In this study, the rate of neutrophil apoptosis was decreased by LPS-stimulated neutrophils, whereas treatment with curcumin and LPS restored the decreased rate of neutrophil apoptosis in LPS-stimulated neutrophils. Under normal conditions, neutrophils have a short half-life (7–12 h in vivo) but exhibit an extended lifespan during sepsis. It has also been shown that several signaling pathways contribute to the resistance of neutrophils to apoptosis. For example, high levels of TNF-α, IL-1β, IL-6, IL-8, interferon gamma, granulocyte-colony stimulating factor, and granulocyte-macrophage colony-stimulating factor in conjunction with LPS stimulation delay neutrophil apoptosis. Additionally, a prolonged neutrophil lifespan contributes to bacteria killing. However, the persistent delay of neutrophil apoptosis is involved in acute inflammatory diseases and can induce tissue injuries through their secreted products [5].

The present results are consistent with those of the above studies, because, under stimulation by LPS, they showed that neutrophils released large quantities of pro-inflammatory cytokines (TNF-α, IL-6, IL-8) that subsequently suppressed neutrophil apoptosis. Additionally, activation of the MAPKs signaling pathways was significantly accelerated in the presence of LPS. Therefore, the inhibition of inflammatory cytokines, prevention of MAPKs activation, and modulation of neutrophil apoptosis should be important strategies for the treatment of inflammatory diseases.
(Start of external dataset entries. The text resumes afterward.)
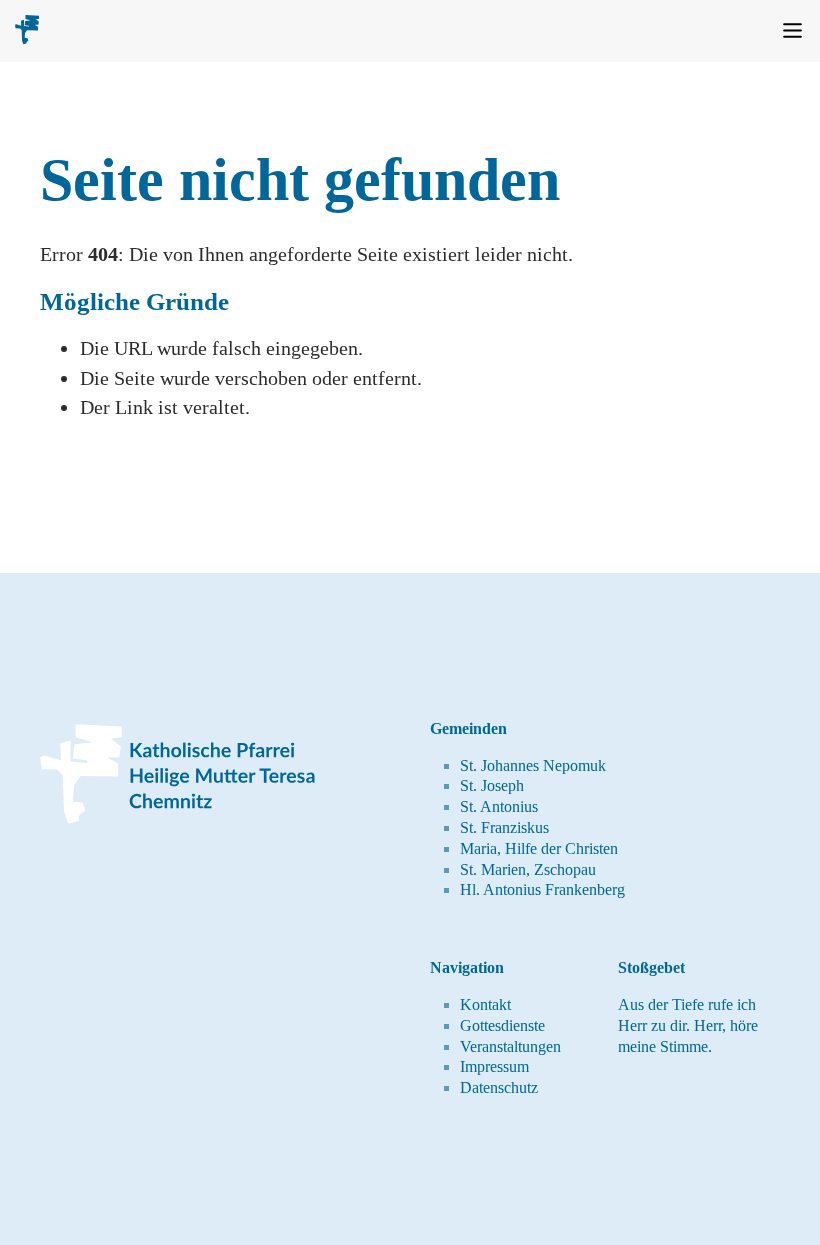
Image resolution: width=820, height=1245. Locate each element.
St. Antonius (499, 806)
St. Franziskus (504, 827)
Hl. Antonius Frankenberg (542, 889)
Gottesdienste (502, 1025)
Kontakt (485, 1004)
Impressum (494, 1066)
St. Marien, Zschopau (528, 869)
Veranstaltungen (510, 1046)
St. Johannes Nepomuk (533, 765)
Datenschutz (499, 1087)
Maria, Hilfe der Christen (539, 848)
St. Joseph (492, 785)
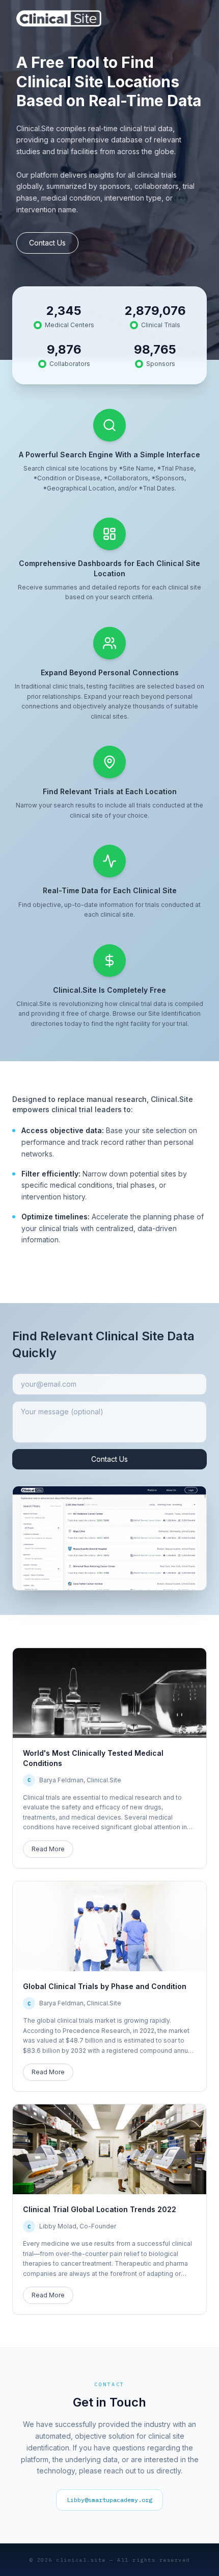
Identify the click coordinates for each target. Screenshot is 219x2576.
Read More (48, 1849)
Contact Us (47, 242)
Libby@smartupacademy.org (109, 2500)
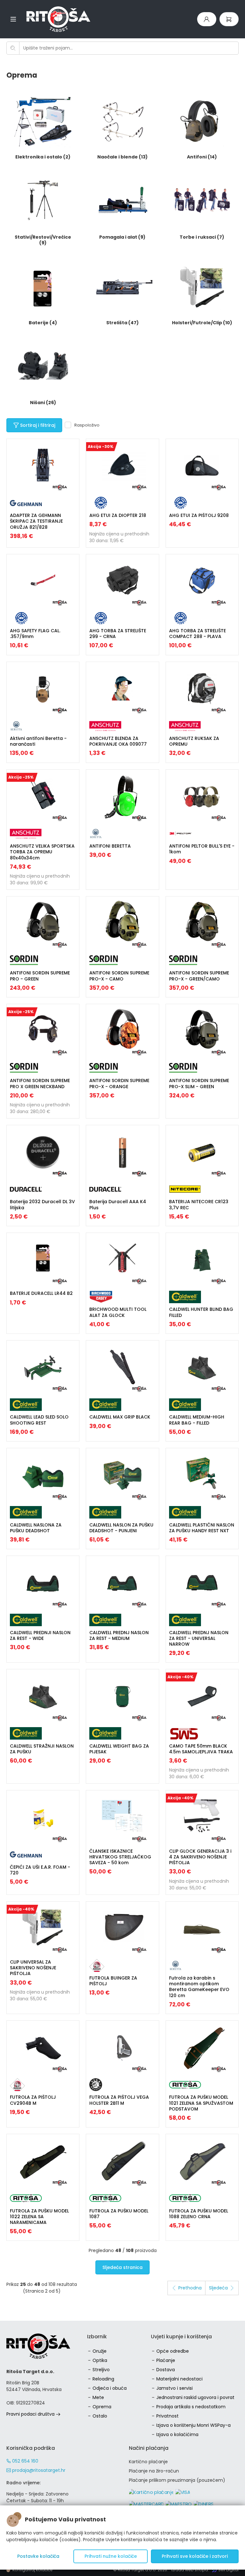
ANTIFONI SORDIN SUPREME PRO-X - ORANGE (119, 1083)
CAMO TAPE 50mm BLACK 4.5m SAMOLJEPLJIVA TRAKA (201, 1749)
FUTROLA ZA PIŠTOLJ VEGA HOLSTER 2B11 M (119, 2100)
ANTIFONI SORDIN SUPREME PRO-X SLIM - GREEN (199, 1083)
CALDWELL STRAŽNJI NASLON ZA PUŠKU (42, 1749)
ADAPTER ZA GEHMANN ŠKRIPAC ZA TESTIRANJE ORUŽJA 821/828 (36, 521)
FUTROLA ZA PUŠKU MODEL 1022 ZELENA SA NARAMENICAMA (39, 2217)
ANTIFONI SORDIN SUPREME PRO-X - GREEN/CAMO (199, 976)
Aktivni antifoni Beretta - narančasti (38, 741)
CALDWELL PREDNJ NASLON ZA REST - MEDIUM (119, 1635)
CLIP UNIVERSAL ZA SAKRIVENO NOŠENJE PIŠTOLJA (33, 1968)
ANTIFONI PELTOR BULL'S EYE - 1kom (201, 849)
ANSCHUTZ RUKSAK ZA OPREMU (194, 741)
In summary, the present study showed that curcumin suppressed the production of TNF-α, IL-6, and IL-8 by inhibiting P38 and JNK activation pathway and enhancing apoptosis in LPS-stimulated human neutrophils. Our results reveal the underlying mechanism of how curcumin attenuate neutrophil activation and suggest potential clinic applications of curcumin supplementation for patients with severe sepsis and septic shock. However, additional clinical studies are required to confirm these in-vitro findings.

Acknowledgements

This study was financially supported by Chonnam National University, 2017.

CONFLICTS OF INTEREST

No potential conflict of interest relevant to this article was reported.